The optical glass is required to have the following characteristics in addition to the refractive index.
(1) To have high transmittance in order to reduce light loss (specifically, the transmittance of glass at a thickness of 10 mm is 65% or more at a wavelength of 500 nm, and 75% or more at a wavelength of 1300 to 1600 nm). That there is).
(2) It has weather resistance so that the glass surface does not change even when used for a long period of time. (3) Do not devitrify when forming molten glass into ingots or droplets (specifically, the liquidus temperature is 1100 ° C. or lower).
(4) The glass transition point is low (specifically, the glass transition point is 550 ° C. or lower) so as not to deteriorate the mold during mold pressing.

As an optical glass that satisfies the above required characteristics, tellurite-based glass mainly composed of TeO ₂ has been proposed. (See Patent Documents 1 and 2)
JP 2004-43294 A JP 2004-241144 A

  However, since the tellurite glass as shown in Patent Documents 1 and 2 has a large coefficient of thermal expansion, the difference in thermal expansion between the mold for pressing the glass material and the metal holder for sealing and fixing the optical glass. Becomes larger. As a result, in the cooling process after the mold press, the amount of shrinkage of the glass is larger than that of the mold, and the surface shape of the mold cannot be accurately transferred. A problem arises in that stress is generated in the glass and peeling or cracking occurs.

  Further, since the above-mentioned tellurite glass has low hardness, there arises a problem that a part of the glass material is easily chipped or scratched when the glass material is ground or polished or after grinding or polishing.

  The object of the present invention is to satisfy all the above-mentioned required characteristic items (1) to (4), to have a high refractive index, and to have a thermal expansion coefficient similar to that of a mold or a metal holder and a high hardness. Is to provide an optical glass.

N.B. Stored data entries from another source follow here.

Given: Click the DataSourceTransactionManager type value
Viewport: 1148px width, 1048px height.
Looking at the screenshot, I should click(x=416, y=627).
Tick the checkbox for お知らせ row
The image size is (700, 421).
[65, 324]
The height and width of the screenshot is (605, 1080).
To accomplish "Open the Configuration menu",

The optical glass of the present invention, in molar _{percentage, B 2 O 3 13~19.5%,} 5~30% ZnO, La 2 O 3 5~15%, TeO 2 10~45%, Nb 2 O 5 5~ 20%, TiO ₂ 0-10%, WO ₃ 0-10%, SiO ₂ 0-5%, Al ₂ O ₃ 0-5%, CaO 0-7%, BaO 0-7%, SrO 0-7% , Li ₂ O 0-5%, Na ₂ O 0-5%, K ₂ O 0-5% , refractive index (nd) 1.95 or more, thermal expansion coefficient 60-120 × 10 ⁻⁷ / C, Vickers hardness (Hv) is 450 or more, liquidus temperature is 1100 ° C. or less, transition point (Tg) is 550 ° C. or less, and the transmittance of glass at a thickness of 10 mm is 65% or more at a wavelength of 500 nm. characterized in der Rukoto 75% or more at 1300-1600 nm.

  The optical glass of the present invention has a high refractive index, and has both a thermal expansion coefficient similar to that of a metal holder used for sealing and fixing a mold used for mold pressing and optical glass, and a high hardness. In addition, the glass transition point and liquidus temperature are low, the mass productivity is excellent, and the transmittance and weather resistance are high. Therefore, it is suitable as an optical glass.

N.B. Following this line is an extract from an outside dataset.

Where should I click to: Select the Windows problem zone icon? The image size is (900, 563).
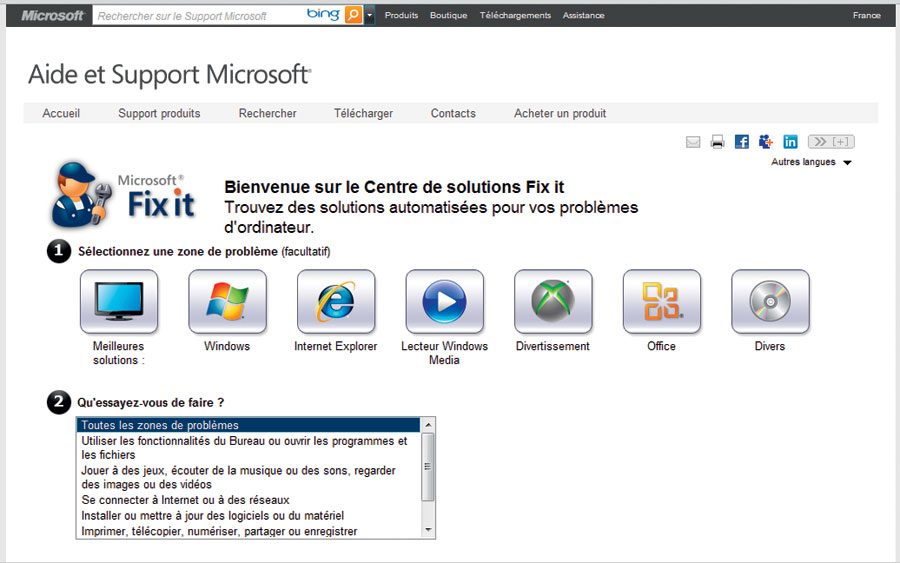(227, 301)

The optical glass of the present invention has a basic composition of B ₂ O ₃ —ZnO—La ₂ O ₃ glass having high transmittance and weather resistance and lower thermal expansion coefficient and higher hardness than tellurite glass. However, only B ₂ O ₃ , ZnO, and La ₂ O ₃ have a low glass refractive index, a high glass transition point, and a very narrow vitrification range.

Therefore, in the optical glass of the present invention, Nb ₂ O ₅ which is a component for increasing the refractive index of the glass is added to the B ₂ O ₃ —ZnO—La ₂ O ₃ glass, and the vitrification range is greatly expanded. , moreover, the transition point is lowered, is added as an essential component TeO ₂ is a component for increasing the refractive index. By doing so, the above-mentioned drawbacks are improved, and while maintaining a high refractive index, a thermal expansion coefficient that is close to that of a metal holder for sealing and fixing a mold or optical glass during mold pressing is high. It can have hardness.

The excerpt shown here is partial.